Around 1880, Harris leased the Howard Athenaeum in Boston, Massachusetts. His success in running the theatre led to a partnership two years later with one of its owners, Isaac B. Rich. Harris later produced plays with Klaw and Erlanger and Charles Frohman, often as a silent partner, and made stars of Andrew Mack, Elsie Ferguson, Rose Stahl, Louis Mann and Clara Lipman. Harris was called the Peter Pan of the theatre business, for his good humor and gift as a storyteller.

In April 1913 it was reported that Harris had married young stage actress Florence Quayle. Harris contradicted rumors that they had wed a month before, stating that they had been married for three years. By this time, Harris was considered the dean of American theatrical managers, and one of the most popular people in the profession. Although he had been working toward retirement, he resumed the leadership of his business in 1912 after his elder son, Henry B. Harris, died in the sinking of the .

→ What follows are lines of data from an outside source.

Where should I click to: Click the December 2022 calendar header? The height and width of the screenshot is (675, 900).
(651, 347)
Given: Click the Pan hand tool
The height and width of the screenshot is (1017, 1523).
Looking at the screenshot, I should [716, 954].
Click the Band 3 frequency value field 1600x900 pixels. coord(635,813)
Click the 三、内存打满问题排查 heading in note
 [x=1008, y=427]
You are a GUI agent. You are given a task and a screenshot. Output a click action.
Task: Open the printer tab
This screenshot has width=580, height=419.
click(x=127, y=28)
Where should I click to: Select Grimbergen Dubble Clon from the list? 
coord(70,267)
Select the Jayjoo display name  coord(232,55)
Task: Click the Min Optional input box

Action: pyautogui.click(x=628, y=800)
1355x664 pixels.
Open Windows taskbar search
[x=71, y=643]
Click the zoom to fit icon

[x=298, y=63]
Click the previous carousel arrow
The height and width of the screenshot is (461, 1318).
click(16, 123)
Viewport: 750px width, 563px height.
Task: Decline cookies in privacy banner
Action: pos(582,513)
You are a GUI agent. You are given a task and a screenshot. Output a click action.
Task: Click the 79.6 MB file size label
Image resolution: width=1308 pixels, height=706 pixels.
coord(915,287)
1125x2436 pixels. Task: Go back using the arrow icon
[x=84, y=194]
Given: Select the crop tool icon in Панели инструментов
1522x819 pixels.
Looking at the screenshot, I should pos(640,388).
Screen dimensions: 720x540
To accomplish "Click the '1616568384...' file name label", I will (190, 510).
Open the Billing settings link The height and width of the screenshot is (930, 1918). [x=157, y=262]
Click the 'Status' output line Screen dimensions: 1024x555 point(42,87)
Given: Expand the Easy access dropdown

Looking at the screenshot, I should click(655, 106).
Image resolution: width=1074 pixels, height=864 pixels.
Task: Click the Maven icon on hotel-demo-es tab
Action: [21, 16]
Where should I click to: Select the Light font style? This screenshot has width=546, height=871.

At the time of his death in 1916, Harris either owned outright or held a significant interest in some 50 playhouses in the United States. These included the Hudson Theatre, Fulton Theatre, Knickerbocker Theatre, Lyceum Theatre, Liberty Theatre, Empire Theatre and New York Theatre in New York City; The Boston Theatre, Hollis Street Theatre, Colonial Theatre and Tremont Theatre in Boston; and the Colonial Theatre, Illinois Theatre, Blackstone Theatre and Powers Theatre in Chicago.

Harris died unexpectedly from a heart ailment on November 25, 1916, at his home in Bayside, Long Island, at age 71. The first play he produced jointly with his surviving son, William Harris Jr., had opened on Broadway five days before. In his will, Harris gave keepsakes to friends—including a watch and fob to Abraham Erlanger, a set of pearl studs to Charles Frohman, and a set of pearl sleeve buttons to Marc Klaw. He bequeathed his sizable estate to his son, his two daughters, and a granddaughter.